Yes, there are two periods in which I was emotionally unable to produce art; when I was fourteen and now. When I was fourteen, the reason behind my lack of art was mostly self doubt. I doubted that I can ever make a living with art and that I needed to pull my head out of my ass, grow up and pursue something more reasonable. I couldn’t think of what was more reasonable than art though. In addition to this, I was overall not in a happy state during this time- which added to my lack of motivation to create. I did do small in class doodles and maybe one or two paintings a month, but I wasn’t as dedicated to art as I was before.
This lasted until I was seventeen and went to California State Summer School for the Arts (CSSSA). Being surrounded by other creative people made me realize I wasn’t alone nor an idiot for pursuing art and I would be an even greater idiot for putting aside being creative so I can better pursue the life and careers society has conditioned us to believe is more reasonable.
When I started college, I slowly entered the state of mind I currently find myself in. I began to regret every decision I ever made that lead up to me wanting to be an artist. I rued the day I felt I was such a special snowflake that I deserved nothing other than a career in the arts. I felt this way because I began to fully realize how hard it is to get to the point where one can make a living off of doing what they love; only the most creative an talented people get to have this privilege. You’d think this would put me into the mindset where I’m optimistic and I think, “Well gee whiz! If I just better myself, gosh darnnit I well get mah art career!” But really I’ve just been completely cynical and stressed out as I work myself beyond exhaustion as I try to better myself- which is unhealthy mentally, physically and creatively.
I’m currently working on healing myself and getting to a good mental state. Something that has helped was when one day I actually thought about all the “stupid” decisions that led me to become an artist. I noticed the trail of choices were traced all the way back to when I was four and with a crayon; as a soft spoken only child with not a friend in the world other than my parents, the crayon was my best friend and it was always there for me to express myself with and help draw better worlds in which I didn’t feel so alone.

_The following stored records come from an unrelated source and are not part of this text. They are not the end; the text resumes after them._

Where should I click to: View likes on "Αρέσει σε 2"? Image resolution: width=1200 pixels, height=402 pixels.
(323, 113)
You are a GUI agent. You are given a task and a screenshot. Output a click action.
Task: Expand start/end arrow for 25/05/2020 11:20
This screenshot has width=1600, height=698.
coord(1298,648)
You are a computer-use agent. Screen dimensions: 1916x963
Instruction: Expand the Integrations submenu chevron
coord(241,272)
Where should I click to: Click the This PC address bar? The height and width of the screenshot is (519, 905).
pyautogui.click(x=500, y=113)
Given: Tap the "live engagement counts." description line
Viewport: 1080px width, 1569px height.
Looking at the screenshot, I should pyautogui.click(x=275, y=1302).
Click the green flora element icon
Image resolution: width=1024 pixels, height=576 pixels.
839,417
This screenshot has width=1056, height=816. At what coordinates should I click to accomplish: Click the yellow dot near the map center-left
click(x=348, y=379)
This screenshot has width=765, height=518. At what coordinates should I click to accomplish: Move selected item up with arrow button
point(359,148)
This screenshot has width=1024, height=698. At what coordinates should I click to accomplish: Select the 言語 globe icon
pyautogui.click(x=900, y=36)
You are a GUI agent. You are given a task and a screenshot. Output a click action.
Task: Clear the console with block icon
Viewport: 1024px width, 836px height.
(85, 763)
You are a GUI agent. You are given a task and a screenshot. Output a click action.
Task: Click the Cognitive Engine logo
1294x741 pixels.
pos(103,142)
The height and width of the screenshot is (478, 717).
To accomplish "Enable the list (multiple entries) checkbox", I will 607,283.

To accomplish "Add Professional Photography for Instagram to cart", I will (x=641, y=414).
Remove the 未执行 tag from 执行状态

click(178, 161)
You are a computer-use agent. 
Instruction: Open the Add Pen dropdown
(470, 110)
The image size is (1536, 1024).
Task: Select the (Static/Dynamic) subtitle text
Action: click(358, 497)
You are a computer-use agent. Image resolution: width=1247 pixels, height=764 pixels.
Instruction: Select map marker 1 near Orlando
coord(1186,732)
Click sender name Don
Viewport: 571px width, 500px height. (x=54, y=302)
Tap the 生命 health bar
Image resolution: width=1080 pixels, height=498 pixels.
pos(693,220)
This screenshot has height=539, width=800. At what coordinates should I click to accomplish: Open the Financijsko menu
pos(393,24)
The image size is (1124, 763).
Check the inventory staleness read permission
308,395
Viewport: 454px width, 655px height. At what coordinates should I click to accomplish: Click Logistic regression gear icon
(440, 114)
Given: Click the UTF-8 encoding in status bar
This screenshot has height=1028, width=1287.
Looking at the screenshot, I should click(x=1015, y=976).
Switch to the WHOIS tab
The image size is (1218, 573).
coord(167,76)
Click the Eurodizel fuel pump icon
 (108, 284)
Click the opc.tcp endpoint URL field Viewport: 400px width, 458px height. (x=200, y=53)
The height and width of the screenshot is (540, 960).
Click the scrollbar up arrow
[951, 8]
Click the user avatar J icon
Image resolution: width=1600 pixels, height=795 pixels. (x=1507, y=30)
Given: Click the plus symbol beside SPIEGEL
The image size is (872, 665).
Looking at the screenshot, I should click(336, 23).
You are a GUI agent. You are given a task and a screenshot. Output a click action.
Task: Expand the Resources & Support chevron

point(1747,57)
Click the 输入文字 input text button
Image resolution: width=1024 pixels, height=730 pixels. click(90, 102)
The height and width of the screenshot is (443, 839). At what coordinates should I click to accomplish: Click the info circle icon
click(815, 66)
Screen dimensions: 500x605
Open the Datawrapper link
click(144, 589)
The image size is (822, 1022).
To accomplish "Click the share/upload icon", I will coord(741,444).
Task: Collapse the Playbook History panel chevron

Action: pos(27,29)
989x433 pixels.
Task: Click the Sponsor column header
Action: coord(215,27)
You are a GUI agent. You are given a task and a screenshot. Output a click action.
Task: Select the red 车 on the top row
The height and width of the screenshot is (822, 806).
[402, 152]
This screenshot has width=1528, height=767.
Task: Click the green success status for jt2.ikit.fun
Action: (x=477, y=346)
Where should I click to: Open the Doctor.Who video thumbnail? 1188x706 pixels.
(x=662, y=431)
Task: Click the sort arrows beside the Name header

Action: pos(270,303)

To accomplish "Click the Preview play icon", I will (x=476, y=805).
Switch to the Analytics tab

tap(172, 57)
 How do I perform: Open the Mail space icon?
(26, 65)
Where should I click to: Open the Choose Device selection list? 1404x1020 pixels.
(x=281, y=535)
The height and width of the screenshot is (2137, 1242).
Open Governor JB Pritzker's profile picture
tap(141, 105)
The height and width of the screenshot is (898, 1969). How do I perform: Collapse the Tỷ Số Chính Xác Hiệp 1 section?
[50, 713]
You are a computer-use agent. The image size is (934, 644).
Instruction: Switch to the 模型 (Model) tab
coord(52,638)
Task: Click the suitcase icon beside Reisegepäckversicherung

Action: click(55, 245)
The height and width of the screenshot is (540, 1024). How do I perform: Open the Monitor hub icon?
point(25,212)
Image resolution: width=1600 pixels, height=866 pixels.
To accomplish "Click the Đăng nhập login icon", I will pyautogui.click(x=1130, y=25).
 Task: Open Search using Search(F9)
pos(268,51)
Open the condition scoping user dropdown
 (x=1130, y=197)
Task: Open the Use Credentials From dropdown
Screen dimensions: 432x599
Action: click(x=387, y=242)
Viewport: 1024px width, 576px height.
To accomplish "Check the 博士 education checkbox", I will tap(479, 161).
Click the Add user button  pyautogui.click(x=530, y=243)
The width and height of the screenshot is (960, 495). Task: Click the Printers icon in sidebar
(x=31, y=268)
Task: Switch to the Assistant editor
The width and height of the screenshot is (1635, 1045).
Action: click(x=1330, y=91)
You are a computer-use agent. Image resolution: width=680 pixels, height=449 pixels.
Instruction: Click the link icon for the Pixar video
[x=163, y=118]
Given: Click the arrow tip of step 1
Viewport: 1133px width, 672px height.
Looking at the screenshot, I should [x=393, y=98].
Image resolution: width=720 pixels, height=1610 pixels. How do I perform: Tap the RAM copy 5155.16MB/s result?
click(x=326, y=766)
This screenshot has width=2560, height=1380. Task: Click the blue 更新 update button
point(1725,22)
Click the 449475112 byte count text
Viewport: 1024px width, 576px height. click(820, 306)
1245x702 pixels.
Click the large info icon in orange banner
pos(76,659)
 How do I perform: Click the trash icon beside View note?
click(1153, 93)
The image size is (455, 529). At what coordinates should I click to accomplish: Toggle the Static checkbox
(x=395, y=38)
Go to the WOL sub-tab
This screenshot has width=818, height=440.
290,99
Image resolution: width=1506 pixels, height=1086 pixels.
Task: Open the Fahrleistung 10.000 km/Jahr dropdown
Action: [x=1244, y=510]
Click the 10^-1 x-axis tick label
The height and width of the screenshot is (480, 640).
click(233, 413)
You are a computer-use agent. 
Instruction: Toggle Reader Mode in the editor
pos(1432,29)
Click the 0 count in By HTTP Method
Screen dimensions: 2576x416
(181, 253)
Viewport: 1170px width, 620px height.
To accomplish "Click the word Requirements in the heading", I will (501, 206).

Once I realized that I was an artist since way back then and there was no stopping that, I stopped feeling the agonizing regret about choosing to go through with a career in the arts. If I did choose to work in a field that is deemed by most to be more “practical,” I likely would have quit everything and went to art school anyway because I would have been unsatisfied with anything other than being an artist. Realizing this has put me on the path to healing myself- but I’m sadly still at the point where I struggle to pick myself up and make work. I’m sure though this story will have a happy ending when the time is right though.